Consigne: Indiquez si chacune des affirmations suivantes concorde avec l’extrait sur la traduction du Coran, en répondant par oui ou non et en citant mot pour mot le passage décisif. 1. Pendant la période menstruelle, seul le coït est interdit. 2. Le terme arabe mahîd se traduit exactement par « menstruation ». 3. On peut trouver une traduction du Coran dénuée d’imperfection.

Extrait présenté:
________

Il demeure parfois difficile, même dans cette traduction, de pouvoir traduire avec pertinence et précision certains termes. En cela, le travail présenté ici peut connaître des limites et mérite à être encore amélioré. Par exemple, le verset relatif aux menstrues est traduit ainsi : « Ils t’interrogent aussi sur les menstrues (al-mahîd). Réponds-leur  : “La menstruation est une souillure. Tenez-vous à l’écart de vos femmes durant cette période.” » (2/222) On pourrait alors faussement croire que la femme en période de menstrues doit être isolée. Or, seul le coït est interdit durant la période menstruelle. De plus, le terme arabe mahîd ne peut être traduit par « menstruation », il définit plutôt dans le Texte original à la fois le lieu, l’état et la durée des menstrues. Aucun terme français ne peut donc appréhender toutes caractéristiques du mot mahîd.

Si nous louons ce travail, nous n’oublions pas qu’il peut être sujet à l’erreur ou au manque, comme toute œuvre humaine. Il serait d’ailleurs impossible de trouver une traduction du Coran dénuée d’imperfection. En cela, l’œuvre du Créateur se distingue fondamentalement et définitivement de l’ébauche de la créature. Dieu le rappelle dans Ses versets : « Peut-on comparer Celui qui crée à celui qui ne peut rien créer ? Ne saisissez-vous donc pas la différence ? » (16/17)

________

Partie données:
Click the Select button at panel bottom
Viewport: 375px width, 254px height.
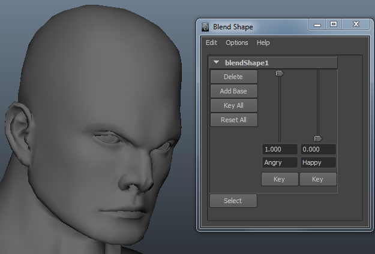click(233, 201)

________

Réponse attendue:
1. Oui : « Or, seul le coït est interdit durant la période menstruelle. »
2. Non : « le terme arabe mahîd ne peut être traduit par « menstruation » »
3. Non : « Il serait d’ailleurs impossible de trouver une traduction du Coran dénuée d’imperfection. »